L’économiste libéral Walter W. Rostow a très bien expliqué comment les sociétés passent d’un stade agraire à un stade postindustriel. Ce processus s’accompagne d’une consommation importante d’énergie. Mais ses sources d’approvisionnement sont diverses et changeantes. Au cours des deux derniers siècles, la part du charbon dans le mix énergétique mondial a baissé (malgré une capacité de résilience notable), celle du pétrole a explosé, et les énergies renouvelables et non conventionnelles ont fait une apparition tardive mais remarquée. Les évolutions s’élaborent toutefois sur un temps long : selon l’AIE, pétrole, gaz et charbon devraient encore représenter 80% de la consommation énergétique mondiale en 2040. Sur l’électricité, les énergies non émettrices en gaz carboniques s’en sortent mieux, puisque l’hydroélectricité et ses 45 000 barrages pèsent environ 17% de le production mondiale totale et que 15% relève du secteur nucléaire – avec en sus 70 réacteurs actuellement en chantier dans le monde. L’OCDE prévoit d’ailleurs un doublement de la capacité nucléaire globale d’ici 2050, avec l’emploi de réacteurs de troisième génération plus performants et de potentielles avancées technologiques sur les réacteurs de quatrième génération – à haute température, et brûlant tant de l’uranium que du plutonium.

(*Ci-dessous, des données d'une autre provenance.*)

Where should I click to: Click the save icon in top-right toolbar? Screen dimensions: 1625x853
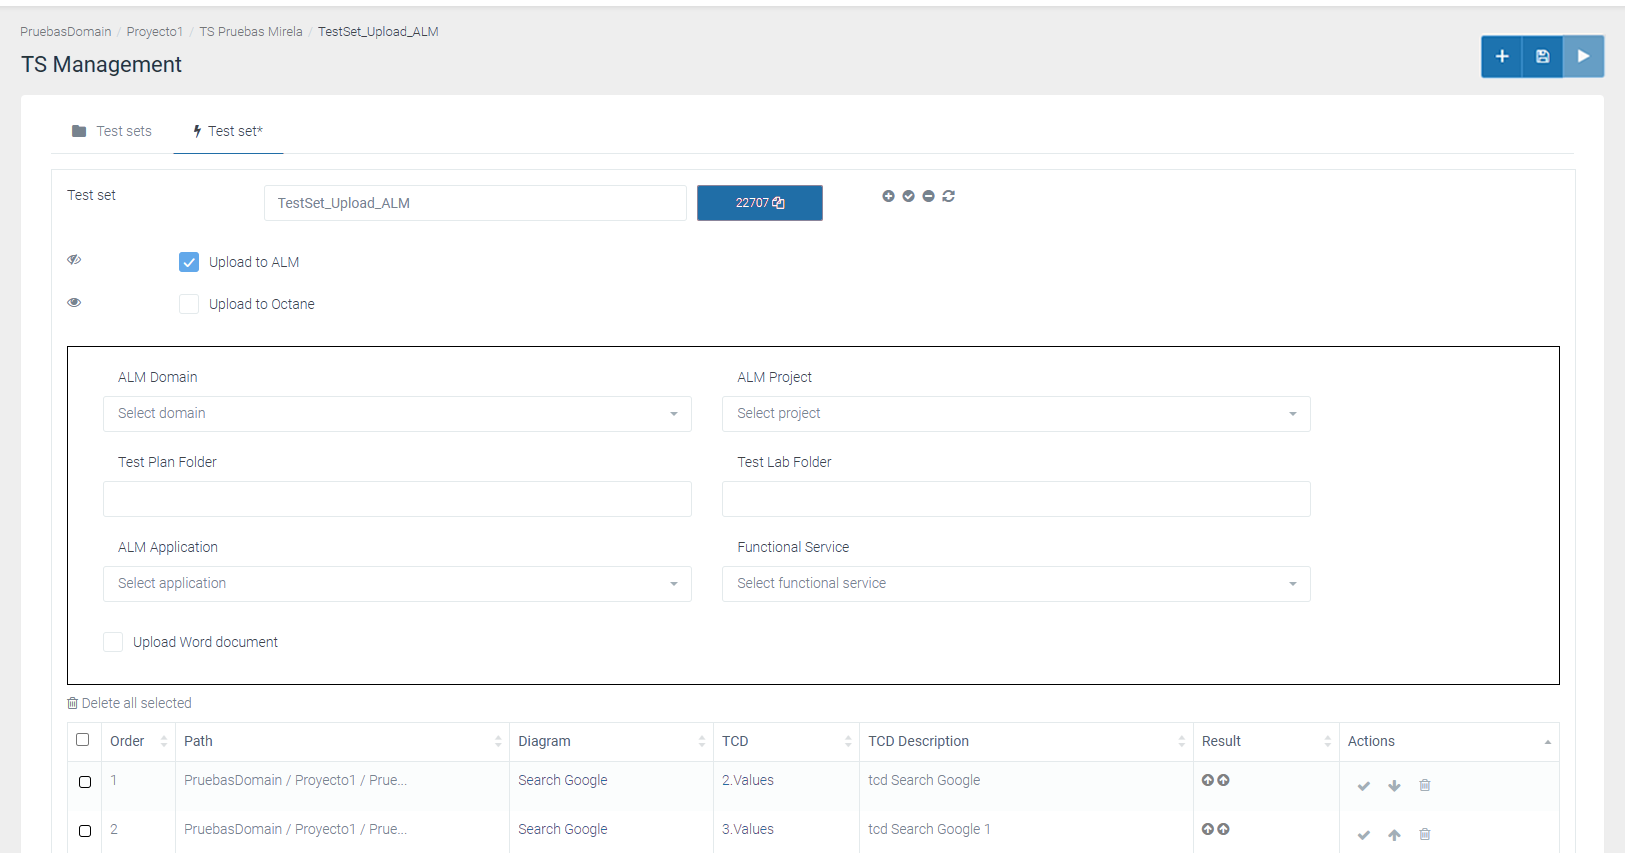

Cédric Tellenne livre dans son ouvrage une vision panoptique et particulièrement dense des questions énergétiques. Il explique les tenants de la « maladie hollandaise » (des tensions géopolitiques à la détérioration des termes de l’échange en passant par un goût pour l’assistanat), il raconte la création et les grandes batailles de l’OPEP (dont la fameuse Conférence de Téhéran de 1971), il revient sur le report continuel du pic pétrolier tel que prophétisé par Marion King Hubbert (en raison des découvertes de nouveaux gisements), il se penche sur la guerre du gaz bolivienne de 2003, sur la dépendance énergétique recouvrée des États-Unis (grâce aux pétroles de schistes) ou encore sur les conflits motivés, affectés ou accélérés par les questions énergétiques (révolution iranienne, guerre Iran-Irak, guerre israélo-arabe…).

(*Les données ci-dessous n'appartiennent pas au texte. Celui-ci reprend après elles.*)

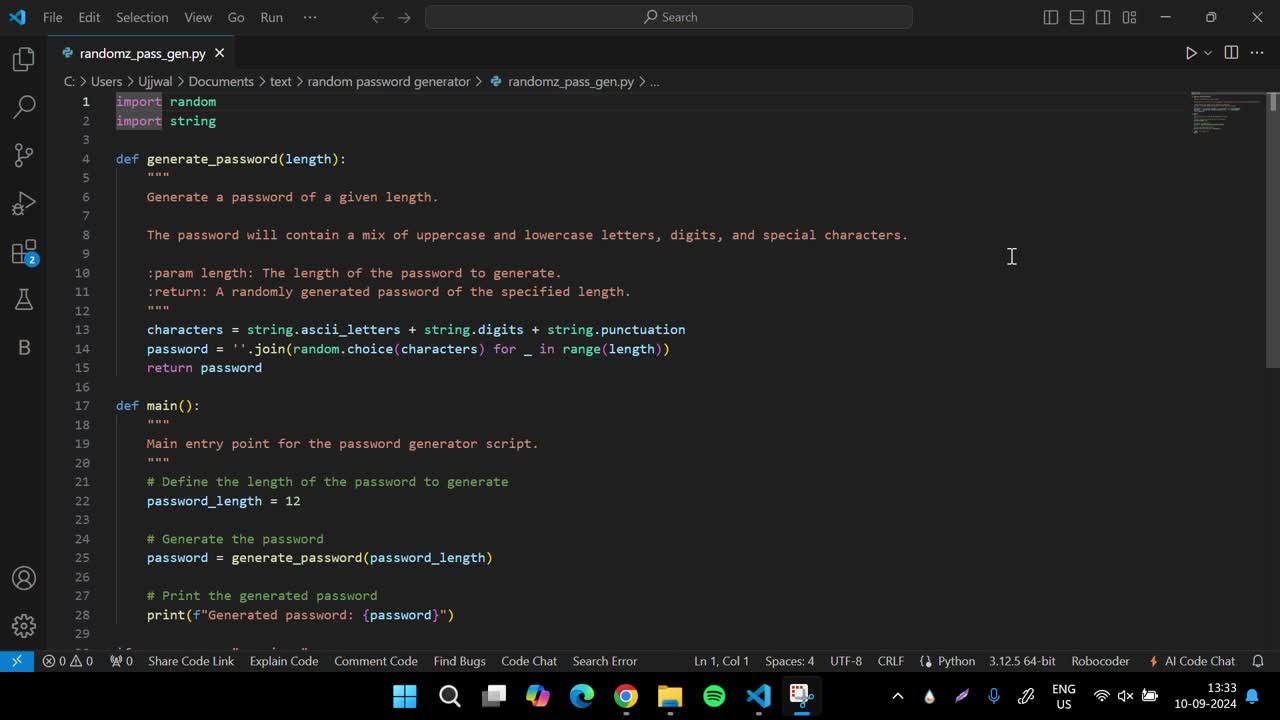Viewport: 1280px width, 720px height.
Task: Open the Extensions view with badge
Action: pos(24,252)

Surtout, puisqu’il est question de géopolitique, le lecteur est appelé à (re)découvrir des cartes du monde à tout le moins fascinantes. Le Moyen-Orient et le Golfe persique continuent de représenter à eux seuls 60% des réserves mondiales de pétrole et 40% de sa production. France, Grande-Bretagne, Japon, Allemagne, États-Unis, Russie et Canada constituent les principales puissances du nucléaire. Le Canada pourrait prochainement devenir un géant énergétique, grâce au pétrole et gaz non conventionnels, tandis que l’Amérique latine détient les secondes réserves mondiales de pétrole et que l’Afrique se distingue par des gisements importants mais inexploités. Enfin, dans un long chapitre consacré aux voies d’acheminement, il est rappelé que la Méditerranée et la mer Noire forment des routes de transit capitales pour le pétrole.

La pluralité des axes de réflexion rend l’ouvrage particulièrement pertinent. L’auteur évoque la fabrication et l’usinage des énergies renouvelables, chers en métaux rares et en énergie, les problèmes de stockage et la dépendance aux subventions de ces même ENR, les biocarburants de deuxième génération, qui permettraient de produire sur une même surface des produits utiles à l’alimentation et à l’énergie, en exploitant les parties non comestibles des plantes ou les déchets agricoles. Cédric Tellenne s’intéresse aussi à l’organisation des marchés énergétiques (marché physique au comptant, à terme ou marché des futures) ou à l’oligopole pétrolier de cinq firmes (BP, Shell, Total, Exxon-Mobil, Gulf-Chevron). Il revient sur plusieurs épisodes notoires de corruption ou de collusion politique : Elf en France, Petrobras au Brésil, Gazprom ou Rosneft en Russie… Et il n’élude pas non plus l’Europe : les États du vieux continent avancent en ordre dispersé, avec des mix énergétiques et des fournisseurs différents d’un pays à l’autre. Leur attitude face à la Russie diverge énormément. Mais une chose les réunit cependant : leur dépendance aux importations énergétiques, probablement l’un des plus grands enjeux de demain.